### Objective
Copy out only the records from the line containing "Parohia Adormirea Maicii Domnului - Cândești" through the line containing "Protopopiatul Ceahlău: (237, 2409)", swapping "Parohia" for "Parish" each time it appears and changing nothing else.

### Material for this exercise
# # #

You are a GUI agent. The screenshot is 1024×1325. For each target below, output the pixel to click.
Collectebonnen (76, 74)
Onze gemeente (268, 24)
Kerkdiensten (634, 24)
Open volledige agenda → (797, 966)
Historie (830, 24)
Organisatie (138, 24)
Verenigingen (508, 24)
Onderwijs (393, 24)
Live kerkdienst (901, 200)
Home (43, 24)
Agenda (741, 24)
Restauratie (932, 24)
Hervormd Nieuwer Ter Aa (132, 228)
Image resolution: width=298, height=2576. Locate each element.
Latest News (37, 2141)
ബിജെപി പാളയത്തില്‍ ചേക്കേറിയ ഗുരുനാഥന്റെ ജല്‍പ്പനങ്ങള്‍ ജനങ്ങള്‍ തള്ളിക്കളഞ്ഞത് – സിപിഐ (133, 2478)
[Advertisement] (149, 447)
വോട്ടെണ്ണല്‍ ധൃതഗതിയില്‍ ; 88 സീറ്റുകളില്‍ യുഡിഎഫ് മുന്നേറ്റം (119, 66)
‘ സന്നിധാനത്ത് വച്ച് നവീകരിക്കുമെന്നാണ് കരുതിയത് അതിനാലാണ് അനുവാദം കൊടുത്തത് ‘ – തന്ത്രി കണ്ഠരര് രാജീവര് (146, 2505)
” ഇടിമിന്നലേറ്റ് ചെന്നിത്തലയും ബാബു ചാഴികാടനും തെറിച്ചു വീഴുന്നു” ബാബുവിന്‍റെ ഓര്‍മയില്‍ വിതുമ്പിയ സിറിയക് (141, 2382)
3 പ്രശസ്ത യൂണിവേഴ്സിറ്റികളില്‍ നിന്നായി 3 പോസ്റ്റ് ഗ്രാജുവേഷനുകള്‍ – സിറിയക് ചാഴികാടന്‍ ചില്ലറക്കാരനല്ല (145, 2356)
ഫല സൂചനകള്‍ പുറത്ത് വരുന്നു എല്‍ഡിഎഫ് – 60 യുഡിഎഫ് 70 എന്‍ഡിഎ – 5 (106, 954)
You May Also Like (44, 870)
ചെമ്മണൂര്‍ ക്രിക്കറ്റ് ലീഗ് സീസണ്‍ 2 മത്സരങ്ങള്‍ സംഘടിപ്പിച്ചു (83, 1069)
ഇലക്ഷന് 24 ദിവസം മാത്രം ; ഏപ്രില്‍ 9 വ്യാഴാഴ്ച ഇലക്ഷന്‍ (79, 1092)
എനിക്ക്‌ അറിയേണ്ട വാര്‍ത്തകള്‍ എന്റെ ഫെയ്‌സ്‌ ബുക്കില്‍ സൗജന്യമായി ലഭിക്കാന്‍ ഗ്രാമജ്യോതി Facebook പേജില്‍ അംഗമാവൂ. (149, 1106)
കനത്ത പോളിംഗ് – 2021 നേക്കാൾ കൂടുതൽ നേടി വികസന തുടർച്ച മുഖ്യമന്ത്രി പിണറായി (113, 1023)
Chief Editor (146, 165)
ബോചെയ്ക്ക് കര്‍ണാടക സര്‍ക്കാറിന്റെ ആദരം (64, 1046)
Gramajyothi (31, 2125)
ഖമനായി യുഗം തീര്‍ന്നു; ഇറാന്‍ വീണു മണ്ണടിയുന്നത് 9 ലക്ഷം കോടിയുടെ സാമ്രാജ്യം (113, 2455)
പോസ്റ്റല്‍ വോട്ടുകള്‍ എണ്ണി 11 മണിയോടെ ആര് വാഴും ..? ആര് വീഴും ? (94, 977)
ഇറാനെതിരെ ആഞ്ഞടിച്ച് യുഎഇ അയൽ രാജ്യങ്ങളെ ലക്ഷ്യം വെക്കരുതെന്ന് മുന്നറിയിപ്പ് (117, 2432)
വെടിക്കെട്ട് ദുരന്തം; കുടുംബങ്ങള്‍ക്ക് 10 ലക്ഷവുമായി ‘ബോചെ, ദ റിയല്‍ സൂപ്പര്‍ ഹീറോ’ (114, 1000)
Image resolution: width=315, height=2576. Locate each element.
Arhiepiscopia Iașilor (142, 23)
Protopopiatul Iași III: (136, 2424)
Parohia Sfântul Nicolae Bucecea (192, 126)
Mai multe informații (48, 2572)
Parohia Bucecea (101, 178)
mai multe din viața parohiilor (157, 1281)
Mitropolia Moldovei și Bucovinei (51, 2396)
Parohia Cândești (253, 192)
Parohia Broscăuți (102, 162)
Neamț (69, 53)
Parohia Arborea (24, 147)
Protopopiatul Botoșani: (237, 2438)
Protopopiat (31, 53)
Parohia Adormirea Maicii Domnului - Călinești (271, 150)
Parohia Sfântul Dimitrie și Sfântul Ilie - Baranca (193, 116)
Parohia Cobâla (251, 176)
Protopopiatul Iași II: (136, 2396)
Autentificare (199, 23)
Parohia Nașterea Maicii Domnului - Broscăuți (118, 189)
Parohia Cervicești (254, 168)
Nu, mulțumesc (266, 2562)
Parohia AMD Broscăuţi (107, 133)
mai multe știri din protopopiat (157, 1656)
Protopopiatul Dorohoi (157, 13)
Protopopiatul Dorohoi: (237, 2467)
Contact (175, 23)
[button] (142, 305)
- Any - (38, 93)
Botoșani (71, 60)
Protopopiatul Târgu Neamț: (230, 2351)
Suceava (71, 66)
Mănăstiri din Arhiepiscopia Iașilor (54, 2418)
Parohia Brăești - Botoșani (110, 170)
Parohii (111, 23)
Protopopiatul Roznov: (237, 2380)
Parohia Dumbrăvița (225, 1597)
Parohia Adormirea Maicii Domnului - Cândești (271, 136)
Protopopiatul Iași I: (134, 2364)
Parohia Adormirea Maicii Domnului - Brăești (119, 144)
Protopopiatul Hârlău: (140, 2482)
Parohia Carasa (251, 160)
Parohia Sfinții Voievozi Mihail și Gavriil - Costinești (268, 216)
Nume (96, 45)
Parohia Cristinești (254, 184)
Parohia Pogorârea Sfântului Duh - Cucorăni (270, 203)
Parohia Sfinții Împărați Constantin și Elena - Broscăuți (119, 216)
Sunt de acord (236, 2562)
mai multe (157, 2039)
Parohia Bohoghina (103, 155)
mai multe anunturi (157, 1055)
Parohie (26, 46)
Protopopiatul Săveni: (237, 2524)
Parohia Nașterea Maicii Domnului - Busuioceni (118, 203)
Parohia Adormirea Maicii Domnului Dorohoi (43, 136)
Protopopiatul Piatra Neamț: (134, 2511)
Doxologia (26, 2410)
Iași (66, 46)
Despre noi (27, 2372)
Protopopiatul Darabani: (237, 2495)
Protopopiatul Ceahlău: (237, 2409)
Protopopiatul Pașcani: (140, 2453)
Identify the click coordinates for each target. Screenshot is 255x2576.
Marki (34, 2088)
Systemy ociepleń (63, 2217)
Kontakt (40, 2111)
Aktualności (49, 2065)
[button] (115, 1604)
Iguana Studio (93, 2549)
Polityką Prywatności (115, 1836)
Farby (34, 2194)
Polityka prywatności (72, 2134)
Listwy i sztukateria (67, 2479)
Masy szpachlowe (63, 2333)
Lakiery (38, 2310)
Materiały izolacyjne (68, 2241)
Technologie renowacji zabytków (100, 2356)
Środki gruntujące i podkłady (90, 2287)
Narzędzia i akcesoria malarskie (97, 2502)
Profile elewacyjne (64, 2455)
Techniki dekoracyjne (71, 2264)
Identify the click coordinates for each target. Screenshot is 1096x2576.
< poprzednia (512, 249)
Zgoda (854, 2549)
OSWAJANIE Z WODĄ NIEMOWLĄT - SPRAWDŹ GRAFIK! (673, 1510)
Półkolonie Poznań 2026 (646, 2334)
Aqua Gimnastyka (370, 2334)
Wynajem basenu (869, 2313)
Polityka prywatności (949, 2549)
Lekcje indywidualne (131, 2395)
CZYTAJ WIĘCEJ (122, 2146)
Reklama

# # #

### Correct answer
Parish Adormirea Maicii Domnului - Cândești (271, 136)
Protopopiatul Iași I: (134, 2364)
Parish Adormirea Maicii Domnului - Brăești (119, 144)
Protopopiatul Hârlău: (140, 2482)
Parish Carasa (251, 160)
Parish Sfinții Voievozi Mihail și Gavriil - Costinești (268, 216)
Nume (96, 45)
Parish Cristinești (254, 184)
Parish Pogorârea Sfântului Duh - Cucorăni (270, 203)
Parish Sfinții Împărați Constantin și Elena - Broscăuți (119, 216)
Sunt de acord (236, 2562)
mai multe (157, 2039)
Parish Bohoghina (103, 155)
mai multe anunturi (157, 1055)
Parohie (26, 46)
Protopopiatul Săveni: (237, 2524)
Parish Nașterea Maicii Domnului - Busuioceni (118, 203)
Parish Adormirea Maicii Domnului Dorohoi (43, 136)
Protopopiatul Piatra Neamț: (134, 2511)
Doxologia (26, 2410)
Iași (66, 46)
Despre noi (27, 2372)
Protopopiatul Darabani: (237, 2495)
Protopopiatul Ceahlău: (237, 2409)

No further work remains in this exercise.